Yaro Yaro

Personal information
- Date of birth: 24 May 1980 (age 45)
- Place of birth: Kano, Nigeria
- Height: 1.74 m (5 ft 9 in)
- Position: Striker

Senior career*
- Years: Team / Apps / (Gls)
- 1997–2001: Kano Pillars
- 2001–2002: Club Africain
- 2002: Kano Pillars
- 2003: Enyimba International
- 2004–2007: Akademisk Boldklub / 77 / (25)
- 2007–2011: Kano Pillars
- 2012–2015: Wikki Tourists

International career
- 1998–2003: Nigeria / 6 / (1)

= Ahmed Garba =

Nigerian footballer and manager (born 1980)

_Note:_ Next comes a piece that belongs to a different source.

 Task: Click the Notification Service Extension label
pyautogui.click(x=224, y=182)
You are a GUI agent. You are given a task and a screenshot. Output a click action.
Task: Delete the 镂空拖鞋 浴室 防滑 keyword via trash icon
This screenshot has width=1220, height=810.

Ahmed Garba (born 24 May 1980), commonly known as Yaro Yaro, is a Nigerian football manager and former player, who played as a striker.

==Career==
Garba was a member of the Nigeria national team at the 1998 Carlsberg Cup.

In 1997, he was reportedly offered a four-year contract by a Borussia Dortmund II. However, the Nigerian Football Association did not allow the transfer from Kano Pillars to go through.

In 2012, Garba joined Nigerian Premier League club Wikki Tourists F.C.

In July 2015, he was made interim manager of Kano Pillars.